Untuk menambah keamanan, pengguna dapat mengaktifkan notifikasi keamanan. Nantinya pengguna akan mendapatkan notifikasi seandainya akunnya dibuka di gawai lainnya, bagus komputer jinjing, PC maupun smartphone lainnya.

Pengguna juga akan mendapatkan notifikasi seandainya kode-kode keamanannya berubah.

5. Biasanya perlu backup isi obrolan ke cloud

Isi obrolan dalam WhatsApp tentunya sudah terenkripsi yang dalam artian pihak WhatsApp dan pihak ketiga lainnya tak dapat mengakses isi dari obrolan tersebut.

Dianjurkan pengguna akan mem-backup seluruh isi chat ke dalam cloud yang disediakan oleh Google Drive atau iCloud.

Gunakan untuk pengguna tak mem-backup isi obrolan ke dalam cloud dikarenakan file isi obrolan tersebut tak terenkripsi oleh WhatsApp, sehingga akan lebih gampang untuk diretas.

6. Hati-hati terhadap tautan palsu

Seringkali via SMS, pengguna mendapatkan pesan yang mengatakan akun WhatsApp-nya sudah habis masa berlangganannya atau tak dapat diaktifkan kembali.

Pengguna diinginkan untuk tak mempercayai pesan tersebut apalagi menekan tautan yang terdapat dalam pesan tersebut, karena dapat saja dalam tautan itu berisi virus.
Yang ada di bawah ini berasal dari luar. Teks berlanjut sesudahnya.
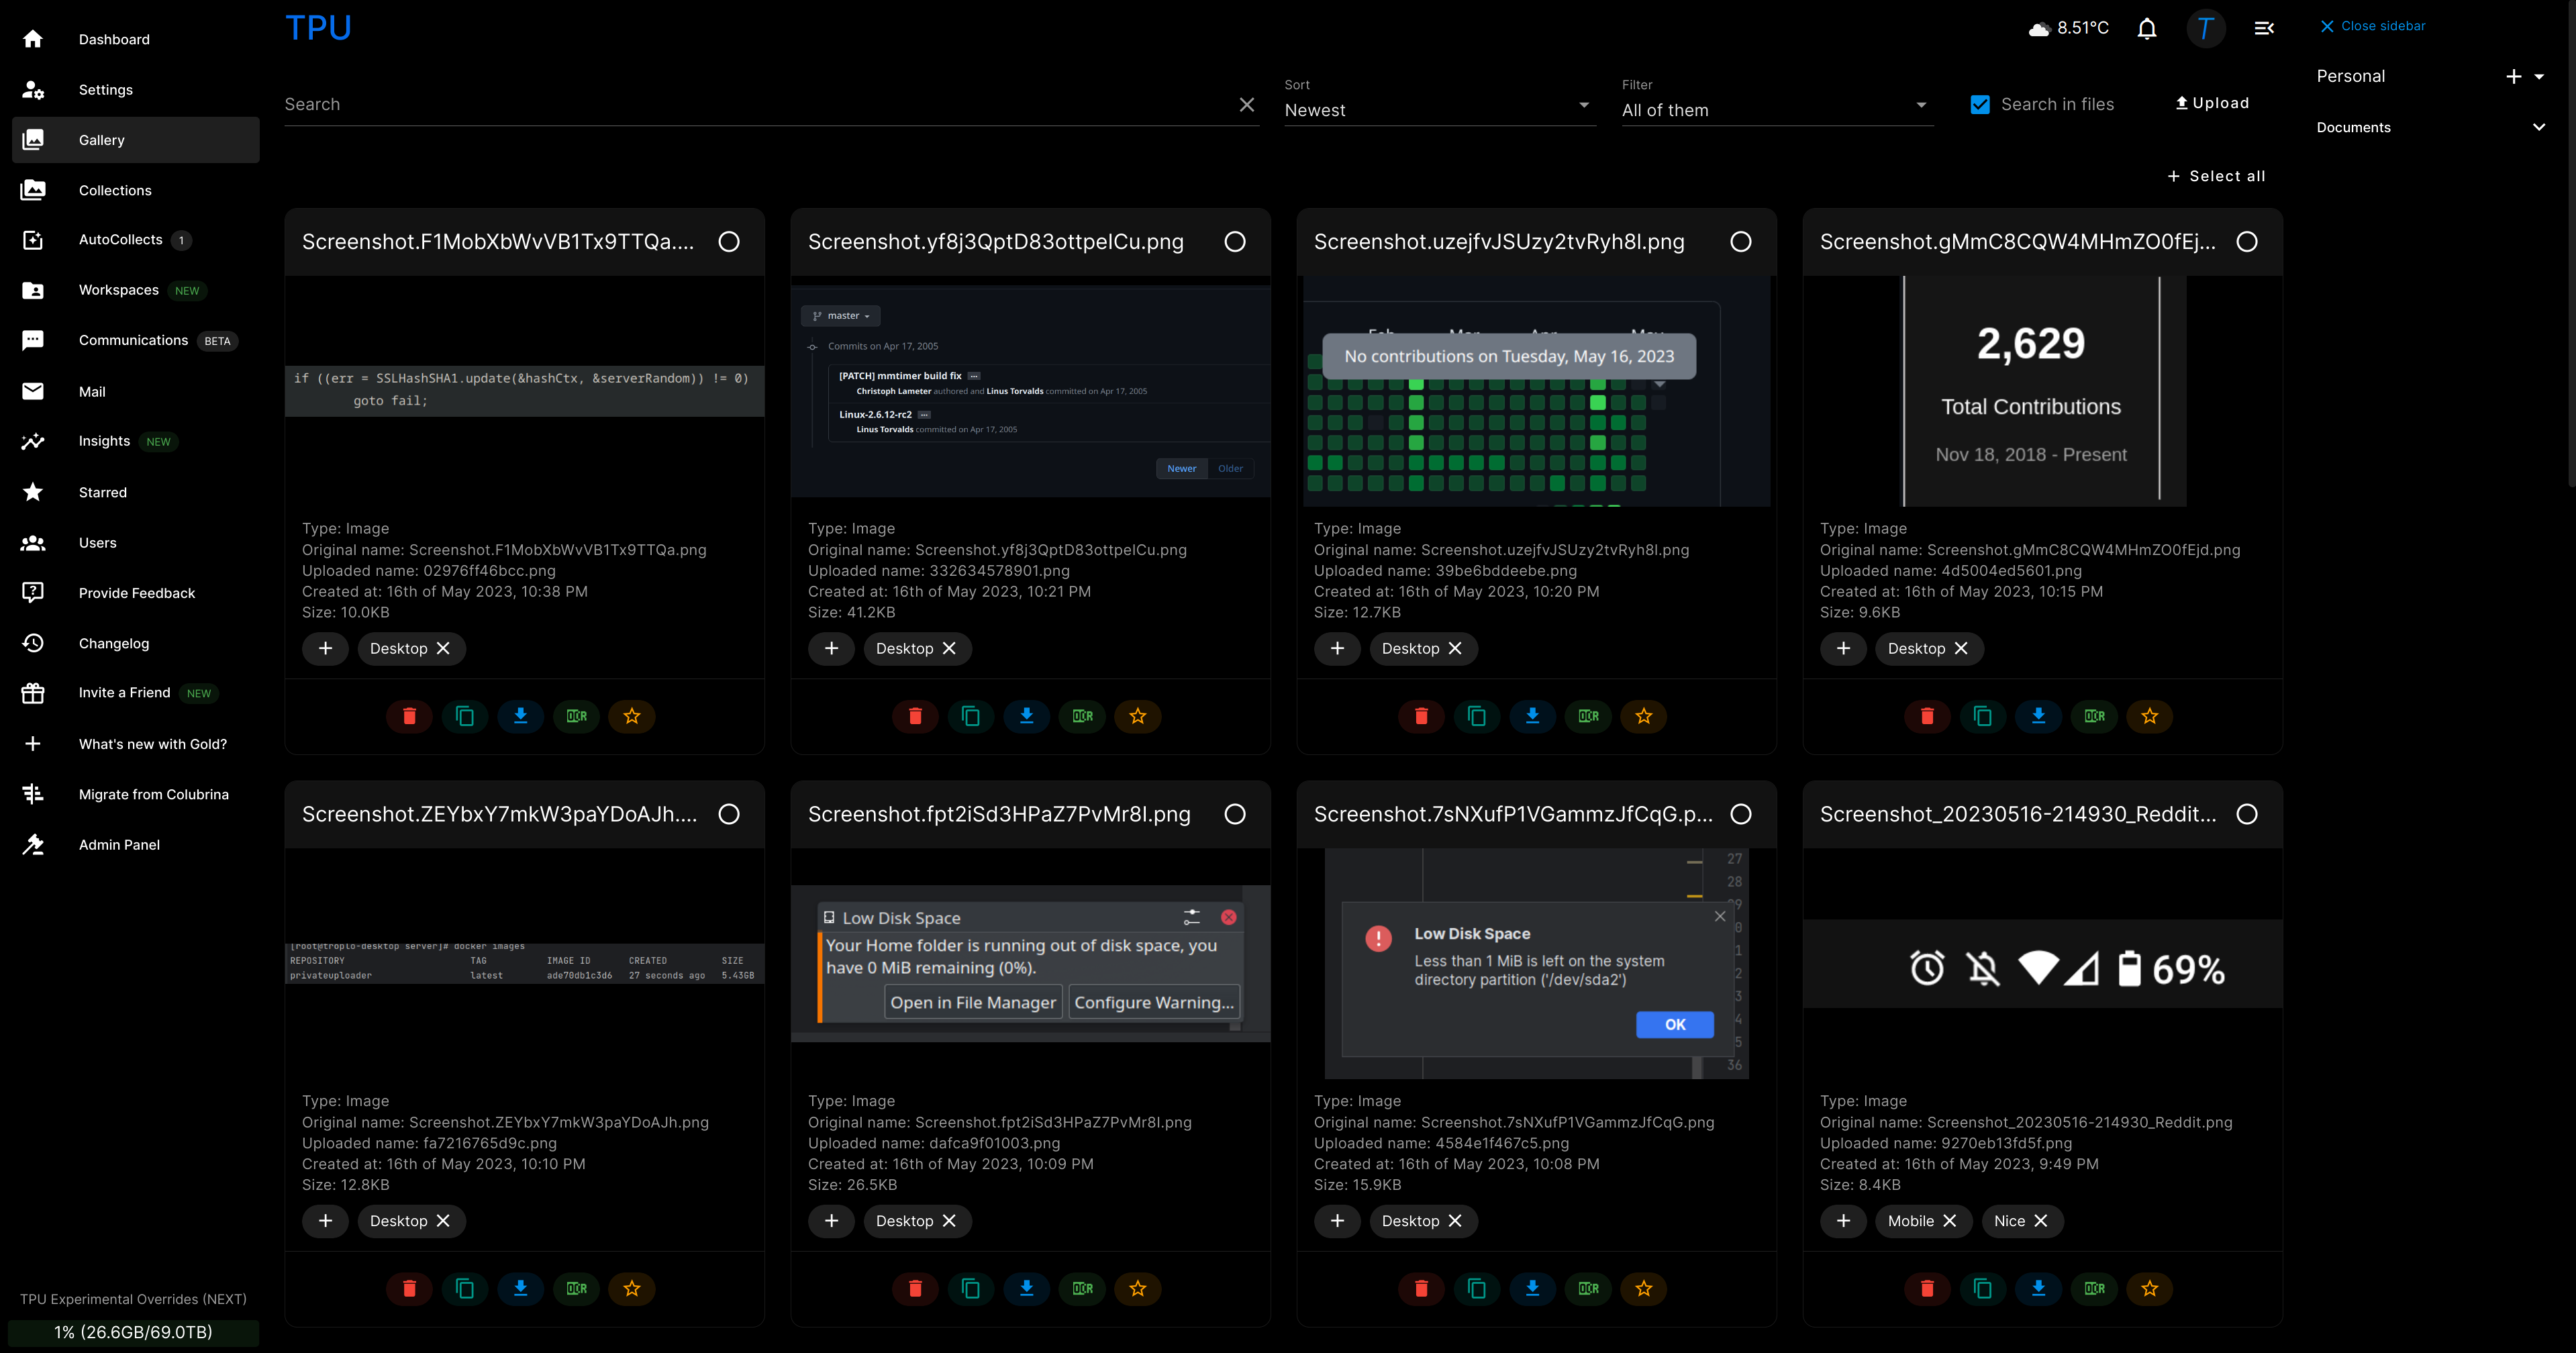Click Select all above the gallery

pyautogui.click(x=2216, y=176)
7. Gunakan aplikasi WhatsApp sah untuk versi desktop

Salah satu keadaan sulit terbesar yang dihadapi oleh WhatsApp merupakan pengguna yang menerapkan aplikasi WhatsApp Desktop yang tak sah. Dengan demikian, data mengenai akun pengguna dapat diambil oleh peretas.

whatsapp blast

8. Sistem perihal privasi di WhatsApp

Tapi penambahan kontak di WhatsApp cukup dapat dilaksanakan dengan menambah nomor smartphone saja. Dengan begitu, orang lain dapat menghubungi pengguna dengan gampang.

Tapi pengguna disarankan untuk menjaga data diri seperti foto dari pengguna-pengguna lain yang tak diketahui dengan cara mengaktifkan personal info yang nantinya dapat dipandang oleh kontak/sahabat-sahabat pengguna.

Jangan share informasi ini bila bermanfaat dan bisa membantu sahabat2 anda semua….

Tinggalkan Balasan

This site uses Akismet to reduce spam. Learn how your comment data is processed.